More than a third of U.S. physicians do not know their legal requirements under the Americans with Disabilities Act (ADA), the federal civil rights law that prohibits discrimination against individuals with disabilities, according to a study funded by the Eunice Kennedy Shriver National Institute of Child Health and Human Development (NICHD). More than 70% of physicians did not know that they share responsibility with patients to determine reasonable accommodations—how to adjust policies, practices, and procedures to ensure patient care.
The study was conducted by Lisa I. Iezzoni, M.D., of Massachusetts General Hospital, and colleagues. It appears in Health Affairs.
Enacted in 1990, the ADA prohibits discrimination against people with disabilities and guarantees that they have the same opportunities to participate in life as everyone else. The law defines a disability as a physical or mental impairment that substantially limits one or more major life activities.

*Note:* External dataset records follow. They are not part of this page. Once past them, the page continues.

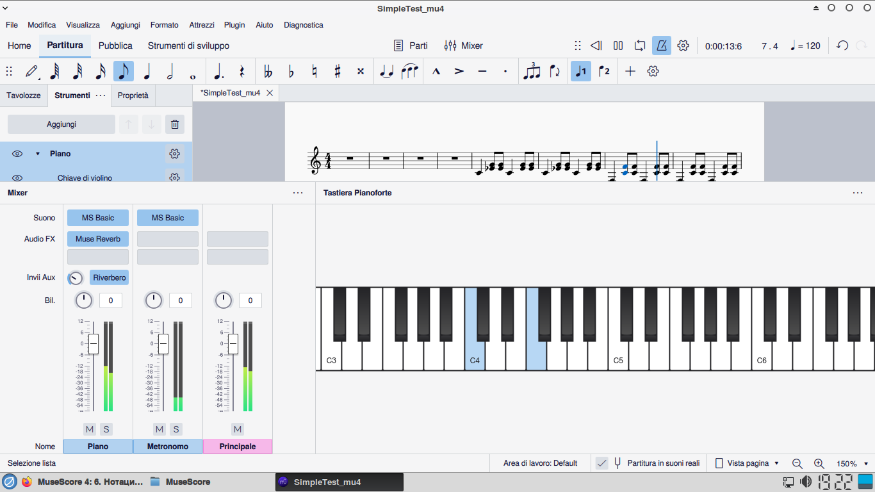
Task: Select the quarter note duration
Action: 147,71
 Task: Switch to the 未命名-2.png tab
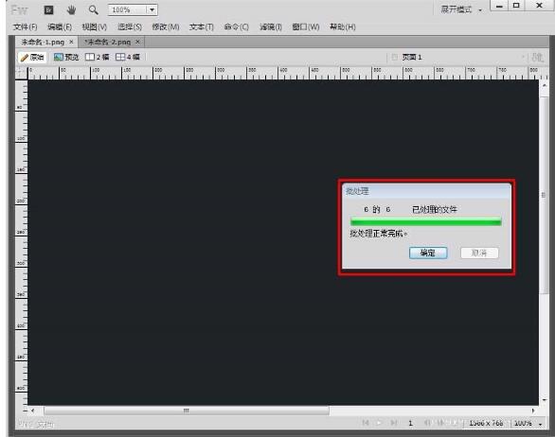tap(107, 42)
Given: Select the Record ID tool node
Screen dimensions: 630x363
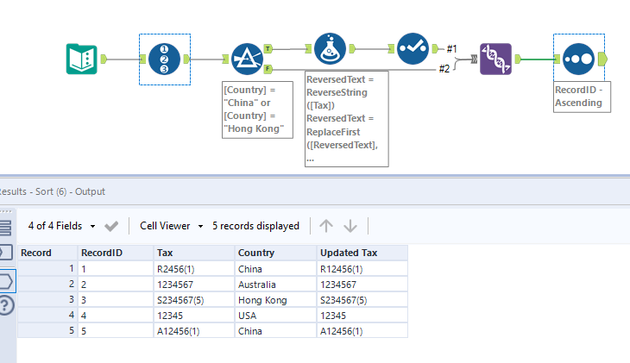Looking at the screenshot, I should click(163, 59).
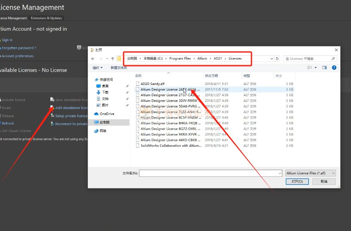Click the up-folder arrow in dialog
The image size is (351, 231).
[112, 58]
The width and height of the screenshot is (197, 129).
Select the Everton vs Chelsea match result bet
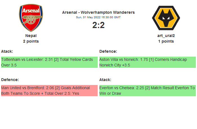tap(147, 91)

Under the law, public and private medical practices that see patients must provide reasonable accommodations to people with disabilities. These practices must accommodate patients’ disability-related needs and cannot refuse patients because of a disability.

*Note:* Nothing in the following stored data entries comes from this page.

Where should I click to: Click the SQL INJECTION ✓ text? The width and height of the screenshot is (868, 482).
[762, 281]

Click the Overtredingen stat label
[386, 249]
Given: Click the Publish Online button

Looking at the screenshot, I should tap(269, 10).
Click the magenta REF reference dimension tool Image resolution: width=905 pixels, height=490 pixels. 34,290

To learn about physicians understanding of their legal obligations under the ADA and the process for making decisions about accommodations, researchers conducted a representative survey of 714 U.S. physicians in the following specialties: general internal medicine, rheumatology, neurology, ophthalmology, orthopedic surgery, and obstetrics and gynecology.

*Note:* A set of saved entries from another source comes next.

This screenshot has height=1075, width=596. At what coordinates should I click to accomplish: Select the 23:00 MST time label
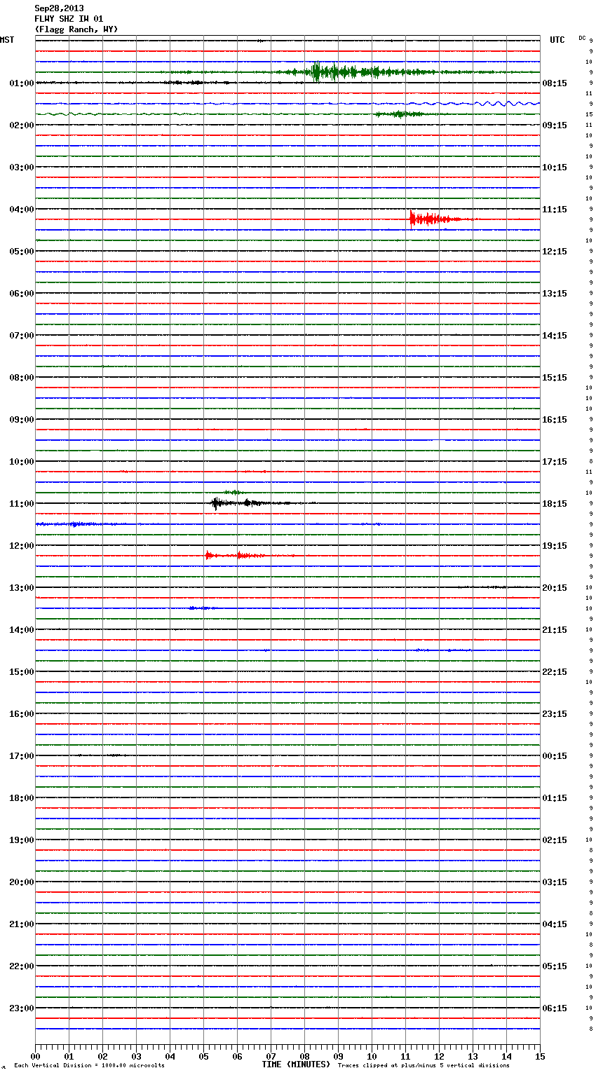21,1008
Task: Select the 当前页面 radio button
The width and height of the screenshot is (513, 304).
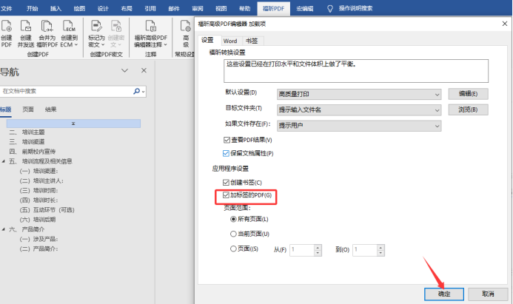Action: point(235,234)
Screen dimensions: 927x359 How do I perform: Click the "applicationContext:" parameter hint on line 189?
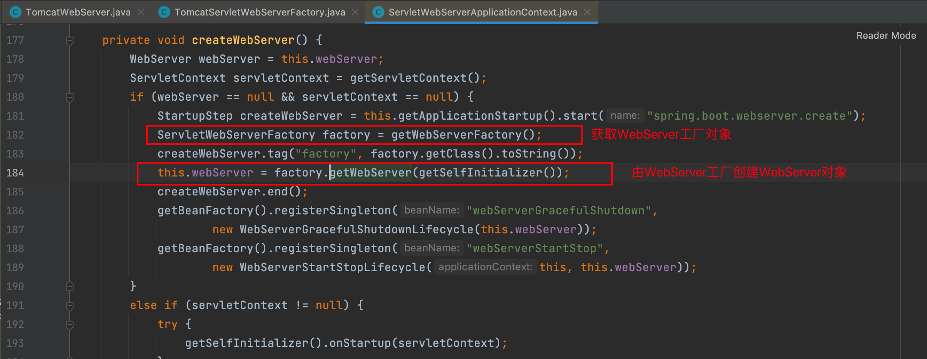(x=485, y=267)
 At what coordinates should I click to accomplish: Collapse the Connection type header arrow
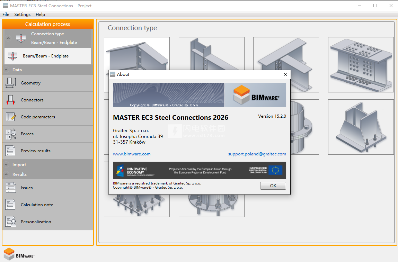[9, 38]
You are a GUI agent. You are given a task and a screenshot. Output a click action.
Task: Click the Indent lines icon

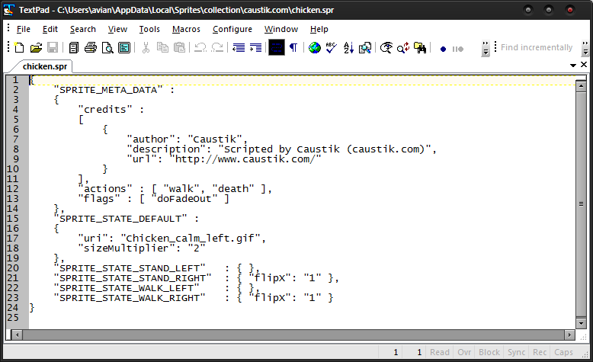(255, 48)
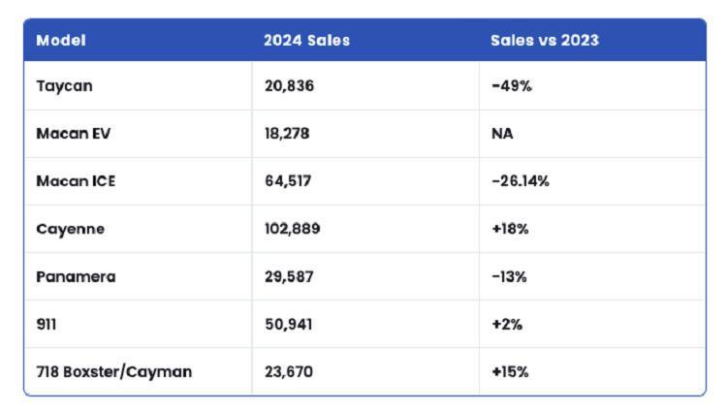Viewport: 727px width, 412px height.
Task: Click the -26.14% change value
Action: tap(521, 181)
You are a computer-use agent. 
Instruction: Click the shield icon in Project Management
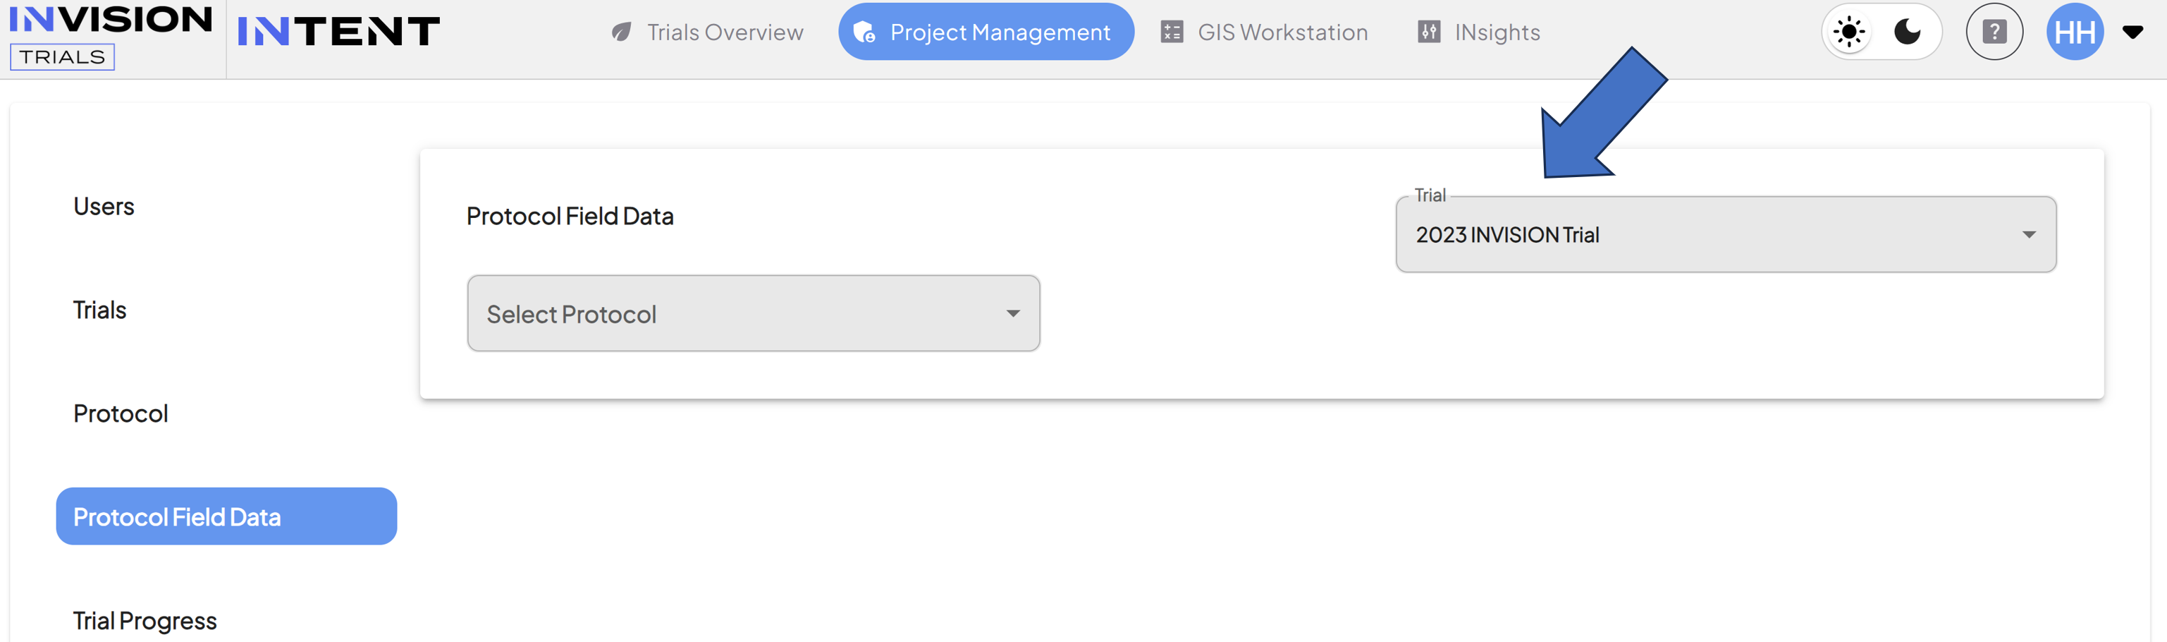(864, 32)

Almost 36% of survey respondents said they knew little or nothing about their responsibilities under the ADA. Of these, slightly more than 41% attributed lack of formal education or training as a moderate-to-large barrier to their learning more about the Act. Slightly more than 71% provided incorrect answers about who makes decisions about reasonable accommodations for patients with disabilities. The correct answer is that patients and physicians make the accommodations jointly. Just over 20% provided incorrect answers about who pays for reasonable accommodations for patients with a disability. Under the ADA, owners of the practice must pay for accommodations. More than 68% believed they were at risk for lawsuits for failing to provide adequate accommodations.
The authors wrote that their findings underscore the need for more physician training about disability and physicians’ responsibilities under the ADA in medical school, postgraduate training, and in continuing medical education programs. They described lack of knowledge about making decisions on accommodations as troubling. They noted that, without proper accommodations, patients with disabilities may receive substandard care. For example, some studies have found that patients who use wheelchairs are routinely examined in their chairs rather than being moved to examination tables. Similarly, patients who are deaf or hard of hearing may not receive the services of a sign language interpreter.
“To achieve more equitable care and social justice for patients with disability, considerable improvements are needed to educate physicians about making healthcare delivery systems more accessible and accommodating,” Dr. Iezzoni said.
Iezzoni, L.I., et al. U.S. physicians’ knowledge about the Americans with Disabilities Act and accommodation of patients with disability. Health Affairs. 2022.